=== PROMPT ===
A complete, word-for-word restatement of the entries is needed.

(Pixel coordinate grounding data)

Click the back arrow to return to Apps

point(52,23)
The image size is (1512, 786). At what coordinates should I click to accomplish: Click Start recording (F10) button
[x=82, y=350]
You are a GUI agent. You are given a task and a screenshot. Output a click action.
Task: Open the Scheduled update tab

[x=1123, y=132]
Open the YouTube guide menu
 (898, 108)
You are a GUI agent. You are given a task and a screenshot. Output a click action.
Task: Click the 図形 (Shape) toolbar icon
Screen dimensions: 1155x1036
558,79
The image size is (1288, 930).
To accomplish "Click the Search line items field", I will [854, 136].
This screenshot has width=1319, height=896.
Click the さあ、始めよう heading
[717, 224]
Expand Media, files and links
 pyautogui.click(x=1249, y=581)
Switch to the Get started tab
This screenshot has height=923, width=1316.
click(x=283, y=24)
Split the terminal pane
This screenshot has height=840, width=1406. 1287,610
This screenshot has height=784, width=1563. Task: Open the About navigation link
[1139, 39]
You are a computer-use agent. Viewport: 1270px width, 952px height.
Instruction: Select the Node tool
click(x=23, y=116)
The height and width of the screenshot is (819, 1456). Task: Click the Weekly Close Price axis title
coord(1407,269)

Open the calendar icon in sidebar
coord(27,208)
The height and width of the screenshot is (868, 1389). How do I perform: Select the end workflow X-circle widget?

=== SOLUTION ===
Click the back arrow to return to Apps

point(52,23)
The image size is (1512, 786). At what coordinates should I click to accomplish: Click Start recording (F10) button
[x=82, y=350]
You are a GUI agent. You are given a task and a screenshot. Output a click action.
Task: Open the Scheduled update tab

[x=1123, y=132]
Open the YouTube guide menu
 (898, 108)
You are a GUI agent. You are given a task and a screenshot. Output a click action.
Task: Click the 図形 (Shape) toolbar icon
Screen dimensions: 1155x1036
558,79
The image size is (1288, 930).
To accomplish "Click the Search line items field", I will [854, 136].
This screenshot has width=1319, height=896.
Click the さあ、始めよう heading
[717, 224]
Expand Media, files and links
 pyautogui.click(x=1249, y=581)
Switch to the Get started tab
This screenshot has height=923, width=1316.
click(x=283, y=24)
Split the terminal pane
This screenshot has height=840, width=1406. 1287,610
This screenshot has height=784, width=1563. Task: Open the About navigation link
[1139, 39]
You are a computer-use agent. Viewport: 1270px width, 952px height.
Instruction: Select the Node tool
click(x=23, y=116)
The height and width of the screenshot is (819, 1456). Task: Click the Weekly Close Price axis title
coord(1407,269)

Open the calendar icon in sidebar
coord(27,208)
The height and width of the screenshot is (868, 1389). How do I perform: Select the end workflow X-circle widget?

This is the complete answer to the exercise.